Prompt A: In the "Red Wine and Frivolous Things" show page, reproduce the text from "When you sip" up to and including "Soma from India.", swapping "Dionysus" for "Bacchus".
Prompt B:
Answer these questions using the "Red Wine and Frivolous Things" show page.
(i) At what time does the Sunday show begin?
(ii) Who choreographed the aerial and land dances?
(iii) Which Sumerian goddess is named, and what is she the goddess of?
Prompt C: Write what comes next in the "Red Wine and Frivolous Things" show page, starting after its final sentence.

## START Given passage

Red Wine and Frivolous Things
June 26th-28th
Friday and Saturday
7:15pm open for Wine Tasting, 8:00pm Show
Sunday 1:15pm Wine Tasting, 2:00pm Show
$18-$25 Sliding Scale
Purchase Tickets

“Come quickly, I am drinking stars” – Fra Dom Perignon circa 1200 A.D.
Humorous and beautiful, aerial and land dances, choreographed by Lisa Christensen and dancers, bring an emotional and kinesthetic sense of the richness and sensations inherent in wine and winemaking throughout the ages.
When you sip wine, you sip history, art, and mysticism. In an age when champagne and wine barrels are mass-produced and taken for granted, we consume wine without thinking about its power to turn events in world history and economics. “Red Wine and Frivolous Things” takes wine, a familiar, every-day item and weaves a story following the adventures and exploits of wines gods and goddesses;the fierce and violent Shezmu from Egypt, Geshtinana, the Sumerian goddess of vines and taverns, the mischievous Dionysus with his Bachantes, and the intoxicated Soma from India.

## END Given passage
## START Dataset

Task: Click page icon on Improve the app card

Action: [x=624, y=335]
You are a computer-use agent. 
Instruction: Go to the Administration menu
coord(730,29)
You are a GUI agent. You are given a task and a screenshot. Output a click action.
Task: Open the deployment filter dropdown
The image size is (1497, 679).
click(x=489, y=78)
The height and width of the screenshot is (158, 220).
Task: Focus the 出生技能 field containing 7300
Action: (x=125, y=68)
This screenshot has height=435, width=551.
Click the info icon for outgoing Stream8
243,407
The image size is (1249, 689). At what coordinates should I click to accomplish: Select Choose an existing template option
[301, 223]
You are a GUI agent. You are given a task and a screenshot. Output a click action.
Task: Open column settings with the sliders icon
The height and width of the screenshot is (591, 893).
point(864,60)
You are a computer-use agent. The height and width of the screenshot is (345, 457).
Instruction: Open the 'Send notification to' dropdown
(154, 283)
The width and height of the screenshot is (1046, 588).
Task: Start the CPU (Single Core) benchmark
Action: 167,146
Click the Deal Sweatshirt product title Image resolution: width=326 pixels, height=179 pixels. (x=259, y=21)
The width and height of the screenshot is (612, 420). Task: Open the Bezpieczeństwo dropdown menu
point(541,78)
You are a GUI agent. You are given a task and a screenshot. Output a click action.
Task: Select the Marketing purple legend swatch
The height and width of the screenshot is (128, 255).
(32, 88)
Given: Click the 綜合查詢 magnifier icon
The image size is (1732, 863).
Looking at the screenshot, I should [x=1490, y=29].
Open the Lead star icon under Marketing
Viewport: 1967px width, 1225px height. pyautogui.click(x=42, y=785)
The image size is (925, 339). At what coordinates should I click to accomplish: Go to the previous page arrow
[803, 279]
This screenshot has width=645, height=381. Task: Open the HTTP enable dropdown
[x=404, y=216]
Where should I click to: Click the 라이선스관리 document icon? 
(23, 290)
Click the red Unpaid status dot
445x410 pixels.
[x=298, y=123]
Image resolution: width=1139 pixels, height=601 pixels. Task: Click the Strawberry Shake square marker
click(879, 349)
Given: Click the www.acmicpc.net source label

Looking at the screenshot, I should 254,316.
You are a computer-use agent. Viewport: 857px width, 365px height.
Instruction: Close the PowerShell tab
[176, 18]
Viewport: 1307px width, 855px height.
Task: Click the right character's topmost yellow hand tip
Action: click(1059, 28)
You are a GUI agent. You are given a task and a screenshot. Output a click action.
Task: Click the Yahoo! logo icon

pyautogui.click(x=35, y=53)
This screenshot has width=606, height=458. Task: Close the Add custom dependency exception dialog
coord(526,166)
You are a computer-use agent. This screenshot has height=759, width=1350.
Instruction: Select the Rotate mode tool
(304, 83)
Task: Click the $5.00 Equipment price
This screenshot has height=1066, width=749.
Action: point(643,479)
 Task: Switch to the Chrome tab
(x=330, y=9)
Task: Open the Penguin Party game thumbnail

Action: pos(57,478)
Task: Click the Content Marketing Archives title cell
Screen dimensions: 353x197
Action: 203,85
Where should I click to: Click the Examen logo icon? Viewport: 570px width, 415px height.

## END Dataset

Answer A:
When you sip wine, you sip history, art, and mysticism. In an age when champagne and wine barrels are mass-produced and taken for granted, we consume wine without thinking about its power to turn events in world history and economics. “Red Wine and Frivolous Things” takes wine, a familiar, every-day item and weaves a story following the adventures and exploits of wines gods and goddesses;the fierce and violent Shezmu from Egypt, Geshtinana, the Sumerian goddess of vines and taverns, the mischievous Bacchus with his Bachantes, and the intoxicated Soma from India.

Answer B:
(i) 2:00pm
(ii) Lisa Christensen and dancers
(iii) Geshtinana, the goddess of vines and taverns

Answer C:
Imagine Dionysus sending “The Wild Yeast’ off to work fermenting grapes into wine, or Geshtinana enchanting her workers into a trance dance with her harp to help them with harvesting grapes, or Soma, finally humbled and finding solace amongst migrant farm workers in the twenty first century.
These ancient deities transcend time while dealing with their dilemma of immortality - they can’t die. They travel through centuries and continents disguised as contemporary mortals. They become the catalyst of events and turns of human history as they impart knowledge and technology of wine making.
Geshtinana, reincarnated as an Contessa in Champagne, France in 1200 A.D. Shezmu, disguised as Father Benedict, scolds her for neglecting her work tending the church’s vineyards. Ensconced in the attire, rules and rigidity of medieval abbey life, neither of them recognizes each other as an ancient God or Goddess. In fact, in an era of witch hunts, they are fearful of revealing their true identities until Dionysus, gallivanting as Dom Perignon rushes up crying “Come quickly, I am drinking stars!” He had invented champagne. In his enthusiasm and a slip of the tongue, Dionysus blows his cover.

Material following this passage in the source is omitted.